> Explore the material
1. Return the portion of the passage on Wunderlich's temperature readings that starts at "So how could" and ends at "garbage you collect.", word for word.
2. Please resume the passage on Wunderlich's temperature readings, picking up right after its last sentence.

> Selected passage
'''

Yet Wunderlich’s numbers were off; we’re normally a little cooler (by about half a Fahrenheit degree).13 So formidable were his data that it took more than a hundred years to establish that the good doctor had been in error.*

So how could so large a dataset be wrong? When Dr Mackowiak discovered one of Carl Wunderlich’s old thermometers in a medical museum, he was able to inspect it. He found that it was miscalibrated by two degrees centigrade, almost four degrees Fahrenheit. This error was partly offset by Dr Wunderlich’s habit of taking the temperature of the armpit rather than carefully inserting the thermometer into one of the bodily orifices conventionally used in modern times. You can take a million temperature readings, but if your thermometer is broken and you’re poking around in armpits, then your results will be a precise estimate of the wrong answer. The old cliché of ‘garbage in, garbage out’ remains true no matter how many scraps of garbage you collect.

'''

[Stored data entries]
'''

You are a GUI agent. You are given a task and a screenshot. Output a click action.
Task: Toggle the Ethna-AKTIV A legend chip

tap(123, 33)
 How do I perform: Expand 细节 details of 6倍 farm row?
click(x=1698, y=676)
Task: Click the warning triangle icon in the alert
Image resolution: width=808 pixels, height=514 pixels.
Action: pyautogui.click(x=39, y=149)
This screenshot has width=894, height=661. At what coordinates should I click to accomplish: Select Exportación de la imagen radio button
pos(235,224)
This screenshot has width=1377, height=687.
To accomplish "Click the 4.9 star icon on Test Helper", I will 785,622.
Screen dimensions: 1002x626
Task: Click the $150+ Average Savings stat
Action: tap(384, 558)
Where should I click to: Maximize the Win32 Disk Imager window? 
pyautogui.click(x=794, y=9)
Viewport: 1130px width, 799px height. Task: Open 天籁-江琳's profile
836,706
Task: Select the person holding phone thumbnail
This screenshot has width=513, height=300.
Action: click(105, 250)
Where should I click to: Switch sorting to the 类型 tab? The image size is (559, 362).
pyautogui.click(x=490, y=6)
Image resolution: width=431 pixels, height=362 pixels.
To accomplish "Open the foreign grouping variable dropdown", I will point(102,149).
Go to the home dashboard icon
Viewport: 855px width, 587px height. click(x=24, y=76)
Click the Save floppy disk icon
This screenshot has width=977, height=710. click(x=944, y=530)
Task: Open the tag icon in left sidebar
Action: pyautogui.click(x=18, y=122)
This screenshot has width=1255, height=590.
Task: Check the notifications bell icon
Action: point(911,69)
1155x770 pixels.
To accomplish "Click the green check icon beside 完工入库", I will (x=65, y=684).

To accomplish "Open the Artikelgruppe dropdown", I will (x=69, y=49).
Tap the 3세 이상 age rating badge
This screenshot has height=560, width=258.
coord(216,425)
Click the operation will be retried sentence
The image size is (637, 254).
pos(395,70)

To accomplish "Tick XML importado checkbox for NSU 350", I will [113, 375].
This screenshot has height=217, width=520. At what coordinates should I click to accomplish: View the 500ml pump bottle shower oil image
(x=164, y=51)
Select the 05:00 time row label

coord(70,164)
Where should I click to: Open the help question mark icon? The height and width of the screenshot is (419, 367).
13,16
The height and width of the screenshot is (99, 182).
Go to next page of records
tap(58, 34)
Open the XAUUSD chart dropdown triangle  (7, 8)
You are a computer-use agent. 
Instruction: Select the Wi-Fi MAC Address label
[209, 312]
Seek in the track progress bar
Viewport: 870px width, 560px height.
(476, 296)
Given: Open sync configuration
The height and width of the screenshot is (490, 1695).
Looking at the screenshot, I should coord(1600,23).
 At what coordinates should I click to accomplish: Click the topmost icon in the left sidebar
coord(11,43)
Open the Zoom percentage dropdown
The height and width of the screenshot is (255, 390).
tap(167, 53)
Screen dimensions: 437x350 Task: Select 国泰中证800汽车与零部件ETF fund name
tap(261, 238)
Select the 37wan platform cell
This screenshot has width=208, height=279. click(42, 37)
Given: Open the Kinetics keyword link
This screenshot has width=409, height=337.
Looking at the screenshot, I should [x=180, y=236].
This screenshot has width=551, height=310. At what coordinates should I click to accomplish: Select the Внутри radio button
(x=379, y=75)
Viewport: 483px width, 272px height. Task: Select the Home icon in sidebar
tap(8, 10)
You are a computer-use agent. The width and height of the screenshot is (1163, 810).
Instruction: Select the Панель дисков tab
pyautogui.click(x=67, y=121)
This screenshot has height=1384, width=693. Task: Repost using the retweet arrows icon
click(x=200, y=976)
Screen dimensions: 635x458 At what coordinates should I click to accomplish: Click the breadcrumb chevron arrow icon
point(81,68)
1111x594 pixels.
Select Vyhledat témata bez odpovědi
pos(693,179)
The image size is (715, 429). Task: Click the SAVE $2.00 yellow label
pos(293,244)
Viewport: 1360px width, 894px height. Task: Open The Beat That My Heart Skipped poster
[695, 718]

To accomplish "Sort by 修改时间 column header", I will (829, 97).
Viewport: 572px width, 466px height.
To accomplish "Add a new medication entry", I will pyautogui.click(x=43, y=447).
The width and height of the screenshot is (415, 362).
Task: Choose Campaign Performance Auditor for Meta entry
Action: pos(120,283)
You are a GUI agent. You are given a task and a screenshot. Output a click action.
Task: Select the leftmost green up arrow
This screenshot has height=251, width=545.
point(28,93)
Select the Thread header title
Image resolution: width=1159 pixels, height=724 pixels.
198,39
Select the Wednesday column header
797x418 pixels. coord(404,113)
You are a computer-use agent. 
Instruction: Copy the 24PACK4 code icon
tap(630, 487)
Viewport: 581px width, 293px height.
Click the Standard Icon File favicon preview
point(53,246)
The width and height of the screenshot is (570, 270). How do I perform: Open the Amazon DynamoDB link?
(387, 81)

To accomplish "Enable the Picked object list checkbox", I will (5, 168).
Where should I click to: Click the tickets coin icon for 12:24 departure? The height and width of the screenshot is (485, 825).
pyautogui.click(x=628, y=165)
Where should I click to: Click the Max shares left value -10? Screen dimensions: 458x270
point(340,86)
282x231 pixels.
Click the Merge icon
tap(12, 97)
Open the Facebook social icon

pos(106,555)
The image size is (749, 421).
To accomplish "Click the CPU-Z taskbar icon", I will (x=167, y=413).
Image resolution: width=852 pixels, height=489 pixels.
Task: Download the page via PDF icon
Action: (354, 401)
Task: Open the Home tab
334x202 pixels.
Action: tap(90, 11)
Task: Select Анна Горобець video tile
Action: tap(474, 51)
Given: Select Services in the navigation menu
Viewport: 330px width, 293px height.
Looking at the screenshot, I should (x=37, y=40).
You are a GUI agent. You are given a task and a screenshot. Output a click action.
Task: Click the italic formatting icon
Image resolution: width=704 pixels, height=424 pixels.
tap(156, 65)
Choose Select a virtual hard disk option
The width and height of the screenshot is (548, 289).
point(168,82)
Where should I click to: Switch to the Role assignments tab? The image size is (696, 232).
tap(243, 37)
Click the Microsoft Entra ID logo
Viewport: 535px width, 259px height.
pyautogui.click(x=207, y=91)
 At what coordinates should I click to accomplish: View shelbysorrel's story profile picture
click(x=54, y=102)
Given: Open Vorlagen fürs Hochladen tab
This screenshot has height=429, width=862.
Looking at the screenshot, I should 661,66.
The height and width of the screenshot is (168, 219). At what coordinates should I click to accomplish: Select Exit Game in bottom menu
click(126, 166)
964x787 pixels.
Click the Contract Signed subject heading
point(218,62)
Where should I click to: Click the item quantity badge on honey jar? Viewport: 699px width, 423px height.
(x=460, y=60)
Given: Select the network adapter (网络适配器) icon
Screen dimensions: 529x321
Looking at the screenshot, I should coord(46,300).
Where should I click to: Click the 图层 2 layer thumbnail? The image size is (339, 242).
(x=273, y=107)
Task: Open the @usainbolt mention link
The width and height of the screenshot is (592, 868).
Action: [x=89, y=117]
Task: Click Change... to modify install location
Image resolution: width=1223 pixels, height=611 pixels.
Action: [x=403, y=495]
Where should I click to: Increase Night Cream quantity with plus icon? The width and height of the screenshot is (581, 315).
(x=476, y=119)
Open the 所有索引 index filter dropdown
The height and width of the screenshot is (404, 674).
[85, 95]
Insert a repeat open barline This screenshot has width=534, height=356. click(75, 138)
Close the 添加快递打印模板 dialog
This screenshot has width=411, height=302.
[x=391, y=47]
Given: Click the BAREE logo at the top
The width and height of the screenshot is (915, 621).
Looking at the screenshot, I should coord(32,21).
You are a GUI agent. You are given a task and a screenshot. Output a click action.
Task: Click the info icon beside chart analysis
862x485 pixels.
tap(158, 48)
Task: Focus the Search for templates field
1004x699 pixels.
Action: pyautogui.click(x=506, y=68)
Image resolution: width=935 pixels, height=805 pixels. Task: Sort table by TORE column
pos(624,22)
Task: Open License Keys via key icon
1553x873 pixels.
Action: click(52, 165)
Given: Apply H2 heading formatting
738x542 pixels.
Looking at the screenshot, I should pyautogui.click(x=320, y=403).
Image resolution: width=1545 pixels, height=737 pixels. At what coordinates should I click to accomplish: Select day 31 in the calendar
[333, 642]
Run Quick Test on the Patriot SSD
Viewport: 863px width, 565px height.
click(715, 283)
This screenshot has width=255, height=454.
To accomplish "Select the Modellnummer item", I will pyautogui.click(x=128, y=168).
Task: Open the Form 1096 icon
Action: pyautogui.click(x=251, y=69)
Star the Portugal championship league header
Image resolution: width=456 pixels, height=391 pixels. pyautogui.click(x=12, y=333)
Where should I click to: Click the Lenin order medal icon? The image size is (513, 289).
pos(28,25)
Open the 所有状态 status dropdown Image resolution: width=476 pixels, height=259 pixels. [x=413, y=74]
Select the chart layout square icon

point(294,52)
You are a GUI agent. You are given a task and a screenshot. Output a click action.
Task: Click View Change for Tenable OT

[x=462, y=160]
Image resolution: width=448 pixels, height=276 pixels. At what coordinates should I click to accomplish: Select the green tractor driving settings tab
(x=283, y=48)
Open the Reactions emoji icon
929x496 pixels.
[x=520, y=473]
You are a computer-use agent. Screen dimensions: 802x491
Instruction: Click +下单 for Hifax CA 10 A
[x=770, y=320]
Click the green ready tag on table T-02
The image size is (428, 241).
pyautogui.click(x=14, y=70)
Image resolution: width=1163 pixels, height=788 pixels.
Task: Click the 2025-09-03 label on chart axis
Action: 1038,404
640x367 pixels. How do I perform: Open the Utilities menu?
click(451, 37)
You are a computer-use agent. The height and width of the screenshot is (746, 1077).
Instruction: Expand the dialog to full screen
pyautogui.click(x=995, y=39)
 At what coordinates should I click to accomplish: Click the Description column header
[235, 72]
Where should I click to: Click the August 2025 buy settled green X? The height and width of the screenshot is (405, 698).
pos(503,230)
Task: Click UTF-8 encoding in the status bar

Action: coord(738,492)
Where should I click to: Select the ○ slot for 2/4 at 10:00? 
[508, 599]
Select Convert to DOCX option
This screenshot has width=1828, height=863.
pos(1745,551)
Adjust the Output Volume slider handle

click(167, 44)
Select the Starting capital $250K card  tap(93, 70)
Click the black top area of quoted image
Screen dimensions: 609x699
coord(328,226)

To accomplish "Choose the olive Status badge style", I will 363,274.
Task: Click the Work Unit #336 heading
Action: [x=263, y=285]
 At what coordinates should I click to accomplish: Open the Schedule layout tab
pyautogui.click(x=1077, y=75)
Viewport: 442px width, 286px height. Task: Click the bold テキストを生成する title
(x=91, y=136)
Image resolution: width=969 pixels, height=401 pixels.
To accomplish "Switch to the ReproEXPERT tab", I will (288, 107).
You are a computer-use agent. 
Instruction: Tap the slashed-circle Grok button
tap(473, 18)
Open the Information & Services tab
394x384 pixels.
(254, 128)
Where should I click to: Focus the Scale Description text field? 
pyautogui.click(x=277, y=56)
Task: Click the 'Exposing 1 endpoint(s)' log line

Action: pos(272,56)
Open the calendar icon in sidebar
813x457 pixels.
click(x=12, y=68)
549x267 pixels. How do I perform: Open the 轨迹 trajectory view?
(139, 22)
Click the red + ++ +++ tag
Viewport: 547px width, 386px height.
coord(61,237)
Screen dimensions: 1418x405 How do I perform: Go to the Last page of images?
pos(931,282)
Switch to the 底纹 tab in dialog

'''

> Your written answers
1.
So how could so large a dataset be wrong? When Dr Mackowiak discovered one of Carl Wunderlich’s old thermometers in a medical museum, he was able to inspect it. He found that it was miscalibrated by two degrees centigrade, almost four degrees Fahrenheit. This error was partly offset by Dr Wunderlich’s habit of taking the temperature of the armpit rather than carefully inserting the thermometer into one of the bodily orifices conventionally used in modern times. You can take a million temperature readings, but if your thermometer is broken and you’re poking around in armpits, then your results will be a precise estimate of the wrong answer. The old cliché of ‘garbage in, garbage out’ remains true no matter how many scraps of garbage you collect.

2.
As we saw in the last chapter, the modern version of this old problem is an algorithm that has been trained on a systematically biased dataset. It’s surprisingly easy for such problems to be overlooked. In 2014, Amazon, one of the most valuable companies in the world, started using a data-driven algorithm to sift résumés, hoping that the computer would find patterns and pick out the very best people, based on their similarity to previous successful applicants. Alas, previous successful applicants were disproportionately men. The algorithm then did what algorithms do: it spotted the pattern and ran with it. Observing that men had in the past been preferred, it concluded that men were preferable. The algorithm penalised the word ‘women’s’ as in ‘Under-21 Women’s Soccer International’ or ‘Women’s Chess Club Captain’; it downgraded certain all-women’s colleges. Amazon abandoned the algorithm in 2018; it’s unclear exactly how much influence it had in making decisions, but Amazon admitted that its recruiters had been looking at the algorithm’s rankings.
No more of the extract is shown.